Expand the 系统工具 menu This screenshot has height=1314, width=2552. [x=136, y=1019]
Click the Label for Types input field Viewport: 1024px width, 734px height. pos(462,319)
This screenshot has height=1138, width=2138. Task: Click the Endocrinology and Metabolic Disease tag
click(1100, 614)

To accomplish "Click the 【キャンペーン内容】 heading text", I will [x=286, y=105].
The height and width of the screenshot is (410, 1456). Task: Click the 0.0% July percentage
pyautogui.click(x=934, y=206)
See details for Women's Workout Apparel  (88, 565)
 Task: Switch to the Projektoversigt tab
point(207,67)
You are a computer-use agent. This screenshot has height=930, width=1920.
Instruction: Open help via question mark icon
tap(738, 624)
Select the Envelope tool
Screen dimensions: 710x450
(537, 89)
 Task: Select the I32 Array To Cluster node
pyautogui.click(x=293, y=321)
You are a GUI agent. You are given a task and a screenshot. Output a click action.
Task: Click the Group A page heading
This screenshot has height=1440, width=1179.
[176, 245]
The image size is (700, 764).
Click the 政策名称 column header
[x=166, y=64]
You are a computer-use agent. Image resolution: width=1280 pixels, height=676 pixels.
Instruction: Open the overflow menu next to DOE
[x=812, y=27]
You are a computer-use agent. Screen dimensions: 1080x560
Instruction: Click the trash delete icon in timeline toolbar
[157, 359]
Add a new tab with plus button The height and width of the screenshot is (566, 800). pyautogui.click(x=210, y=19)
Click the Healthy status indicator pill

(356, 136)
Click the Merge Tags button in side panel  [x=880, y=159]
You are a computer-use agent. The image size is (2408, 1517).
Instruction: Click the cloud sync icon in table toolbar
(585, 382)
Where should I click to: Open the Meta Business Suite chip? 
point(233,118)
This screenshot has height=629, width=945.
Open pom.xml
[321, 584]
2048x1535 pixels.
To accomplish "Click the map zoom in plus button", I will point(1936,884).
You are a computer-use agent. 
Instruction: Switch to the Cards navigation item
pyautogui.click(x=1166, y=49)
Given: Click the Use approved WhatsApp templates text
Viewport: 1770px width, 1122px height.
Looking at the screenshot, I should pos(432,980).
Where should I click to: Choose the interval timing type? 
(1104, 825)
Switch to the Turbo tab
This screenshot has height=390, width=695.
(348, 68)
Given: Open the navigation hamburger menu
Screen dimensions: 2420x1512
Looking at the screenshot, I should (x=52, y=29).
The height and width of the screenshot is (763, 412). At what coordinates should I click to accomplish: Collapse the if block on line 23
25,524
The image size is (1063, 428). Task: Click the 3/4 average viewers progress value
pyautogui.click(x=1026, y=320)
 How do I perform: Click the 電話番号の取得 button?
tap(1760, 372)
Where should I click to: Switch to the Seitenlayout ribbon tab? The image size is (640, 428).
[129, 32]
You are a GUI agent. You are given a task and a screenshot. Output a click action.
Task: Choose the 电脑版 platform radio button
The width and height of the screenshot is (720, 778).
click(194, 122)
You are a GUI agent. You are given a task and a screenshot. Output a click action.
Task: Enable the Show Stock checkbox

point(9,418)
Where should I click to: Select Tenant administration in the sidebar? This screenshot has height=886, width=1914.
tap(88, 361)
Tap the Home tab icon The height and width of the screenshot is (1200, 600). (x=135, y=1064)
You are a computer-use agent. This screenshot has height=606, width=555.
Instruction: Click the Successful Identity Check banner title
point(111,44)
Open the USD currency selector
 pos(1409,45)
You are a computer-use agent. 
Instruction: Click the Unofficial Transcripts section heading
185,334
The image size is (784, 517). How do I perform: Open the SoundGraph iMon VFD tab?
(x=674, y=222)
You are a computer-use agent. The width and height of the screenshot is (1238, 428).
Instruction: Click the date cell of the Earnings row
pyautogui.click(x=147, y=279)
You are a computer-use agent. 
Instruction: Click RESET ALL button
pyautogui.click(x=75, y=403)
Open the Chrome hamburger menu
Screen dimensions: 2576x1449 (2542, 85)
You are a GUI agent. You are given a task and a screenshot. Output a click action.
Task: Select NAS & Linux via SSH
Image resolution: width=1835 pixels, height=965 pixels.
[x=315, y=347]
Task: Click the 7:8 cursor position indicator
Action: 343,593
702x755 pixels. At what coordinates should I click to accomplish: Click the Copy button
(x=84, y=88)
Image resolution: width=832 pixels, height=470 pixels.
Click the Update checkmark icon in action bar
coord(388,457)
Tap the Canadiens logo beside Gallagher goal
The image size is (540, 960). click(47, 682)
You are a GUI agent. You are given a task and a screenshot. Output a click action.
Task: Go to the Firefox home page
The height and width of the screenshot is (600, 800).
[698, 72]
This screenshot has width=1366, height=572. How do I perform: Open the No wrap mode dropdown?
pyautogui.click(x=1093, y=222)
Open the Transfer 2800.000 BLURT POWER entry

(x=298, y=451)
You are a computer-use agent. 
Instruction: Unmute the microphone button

· · ·

▶ **EXERCISE DIRECTIONS**
Could you rewrite all the records above so that every "computer-use agent" becomes "desktop automation agent", with nothing else changed?

▶ **REPLY**
Expand the 系统工具 menu This screenshot has height=1314, width=2552. [x=136, y=1019]
Click the Label for Types input field Viewport: 1024px width, 734px height. pos(462,319)
This screenshot has height=1138, width=2138. Task: Click the Endocrinology and Metabolic Disease tag
click(1100, 614)

To accomplish "Click the 【キャンペーン内容】 heading text", I will [x=286, y=105].
The height and width of the screenshot is (410, 1456). Task: Click the 0.0% July percentage
pyautogui.click(x=934, y=206)
See details for Women's Workout Apparel  (88, 565)
 Task: Switch to the Projektoversigt tab
point(207,67)
You are a desktop automation agent. This screenshot has height=930, width=1920.
Instruction: Open help via question mark icon
tap(738, 624)
Select the Envelope tool
Screen dimensions: 710x450
(537, 89)
 Task: Select the I32 Array To Cluster node
pyautogui.click(x=293, y=321)
You are a GUI agent. You are given a task and a screenshot. Output a click action.
Task: Click the Group A page heading
This screenshot has height=1440, width=1179.
[176, 245]
The image size is (700, 764).
Click the 政策名称 column header
[x=166, y=64]
You are a desktop automation agent. Image resolution: width=1280 pixels, height=676 pixels.
Instruction: Open the overflow menu next to DOE
[x=812, y=27]
You are a desktop automation agent. Screen dimensions: 1080x560
Instruction: Click the trash delete icon in timeline toolbar
[157, 359]
Add a new tab with plus button The height and width of the screenshot is (566, 800). pyautogui.click(x=210, y=19)
Click the Healthy status indicator pill

(356, 136)
Click the Merge Tags button in side panel  [x=880, y=159]
You are a desktop automation agent. The image size is (2408, 1517).
Instruction: Click the cloud sync icon in table toolbar
(585, 382)
Where should I click to: Open the Meta Business Suite chip? 
point(233,118)
This screenshot has height=629, width=945.
Open pom.xml
[321, 584]
2048x1535 pixels.
To accomplish "Click the map zoom in plus button", I will point(1936,884).
You are a desktop automation agent. 
Instruction: Switch to the Cards navigation item
pyautogui.click(x=1166, y=49)
Given: Click the Use approved WhatsApp templates text
Viewport: 1770px width, 1122px height.
Looking at the screenshot, I should pos(432,980).
Where should I click to: Choose the interval timing type? 
(1104, 825)
Switch to the Turbo tab
This screenshot has height=390, width=695.
(348, 68)
Given: Open the navigation hamburger menu
Screen dimensions: 2420x1512
Looking at the screenshot, I should (x=52, y=29).
The height and width of the screenshot is (763, 412). At what coordinates should I click to accomplish: Collapse the if block on line 23
25,524
The image size is (1063, 428). Task: Click the 3/4 average viewers progress value
pyautogui.click(x=1026, y=320)
 How do I perform: Click the 電話番号の取得 button?
tap(1760, 372)
Where should I click to: Switch to the Seitenlayout ribbon tab? The image size is (640, 428).
[129, 32]
You are a GUI agent. You are given a task and a screenshot. Output a click action.
Task: Choose the 电脑版 platform radio button
The width and height of the screenshot is (720, 778).
click(194, 122)
You are a GUI agent. You are given a task and a screenshot. Output a click action.
Task: Enable the Show Stock checkbox

point(9,418)
Where should I click to: Select Tenant administration in the sidebar? This screenshot has height=886, width=1914.
tap(88, 361)
Tap the Home tab icon The height and width of the screenshot is (1200, 600). (x=135, y=1064)
You are a desktop automation agent. This screenshot has height=606, width=555.
Instruction: Click the Successful Identity Check banner title
point(111,44)
Open the USD currency selector
 pos(1409,45)
You are a desktop automation agent. 
Instruction: Click the Unofficial Transcripts section heading
185,334
The image size is (784, 517). How do I perform: Open the SoundGraph iMon VFD tab?
(x=674, y=222)
You are a desktop automation agent. The width and height of the screenshot is (1238, 428).
Instruction: Click the date cell of the Earnings row
pyautogui.click(x=147, y=279)
You are a desktop automation agent. 
Instruction: Click RESET ALL button
pyautogui.click(x=75, y=403)
Open the Chrome hamburger menu
Screen dimensions: 2576x1449 (2542, 85)
You are a GUI agent. You are given a task and a screenshot. Output a click action.
Task: Select NAS & Linux via SSH
Image resolution: width=1835 pixels, height=965 pixels.
[x=315, y=347]
Task: Click the 7:8 cursor position indicator
Action: 343,593
702x755 pixels. At what coordinates should I click to accomplish: Click the Copy button
(x=84, y=88)
Image resolution: width=832 pixels, height=470 pixels.
Click the Update checkmark icon in action bar
coord(388,457)
Tap the Canadiens logo beside Gallagher goal
The image size is (540, 960). click(47, 682)
You are a GUI agent. You are given a task and a screenshot. Output a click action.
Task: Go to the Firefox home page
The height and width of the screenshot is (600, 800).
[698, 72]
This screenshot has width=1366, height=572. How do I perform: Open the No wrap mode dropdown?
pyautogui.click(x=1093, y=222)
Open the Transfer 2800.000 BLURT POWER entry

(x=298, y=451)
You are a desktop automation agent. 
Instruction: Unmute the microphone button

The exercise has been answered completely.